(Exercise text Opens)
Thursday, September 27, 2012

North Carolina goes after blogger who gives pseudo-professional (diet) "advice"


George F. Will has a particularly troubling column and anecdote on p. A17 of the Thursday, September 27, 2012 Washington Post, “Censoring Free Adbvice”, or (online), “Bureaucrats declare war on free advice”.
   
Will gives the story of Steve Cooskey, who, after a successful personal weight-loss experience, faces possible prosecution from North Carolina for offering “free advice” to readers of his “paleo diet” blog when he responds (presumably in comments) with diet- or disease-specific (diabetes is mentioned) “advice” to presumably naïve reader questions.

The site appears to be “Diabetes Warriror”, here

Will goes into the constitutional issues, about compelling state interest v. rational basis review. 
  
I’ve wonder the same things about my own blogs, and I was particularly concerned around 2006 or so after the high school substitute teaching incident that I’ve discussed (July 27, 2007). 

For example, on my “Bill Boushka retires” blogs I talk a lot about filial responsibility laws.  They are on the books in many states but are rarely invoked, but such a law was used recently in Pennsylvania.  I present the issue with the idea of promoting debate on the policy and ethical issues, which are obviously related to today’s demographic (longer lives, fewer children) and financial (stressed state budgets) concerns, as well as “family values” and respect for life.  A few times, I’ve gotten emails from people on this.  I can’t say what will happen in your state.  I can point out a link to your state’s applicable statutes, and possibly to news stories as to whether the issue has come up before your state.  I can’t tell you specifically if you could get in trouble by some particular action or inaction (like leaving a disabled parent alone).  I’ve also written, for example, about the “Annual Earnings Test” for social security benefits started early.  I can explain why I think it’s silly policy, and give all the references.  But I go get naïve questions.  No, I’m not a lawyer and I can’t say what will happen in a specific case.

This kind of question obviously comes up in other areas, like employment discrimination.  It used to come up with security clearances for LGBT people (things are much better now than they’ve ever been before – but watch the politics.)
(Exercise text Closes)
(Raw data Opens)
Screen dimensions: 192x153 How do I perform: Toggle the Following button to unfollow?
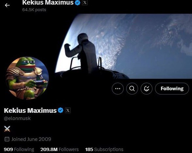pos(172,89)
(Raw data Closes)
# Questions
a - Answer these questions from the blog post:
(i) On which page of the Washington Post does George F. Will's column appear?
(ii) What kind of laws does the writer discuss at length on the "Bill Boushka retires" blogs?
(iii) Apart from employment discrimination, in what area did this kind of question used to come up?
b - Write out the part of the blog post that runs from "Will goes into" up to and including "(July 27, 2007).".
Rely on the blog post alone, not on the listing.

# Expected responses
a -
(i) Page A17.
(ii) Filial responsibility laws.
(iii) Security clearances for LGBT people.

b -
Will goes into the constitutional issues, about compelling state interest v. rational basis review. 
  
I’ve wonder the same things about my own blogs, and I was particularly concerned around 2006 or so after the high school substitute teaching incident that I’ve discussed (July 27, 2007).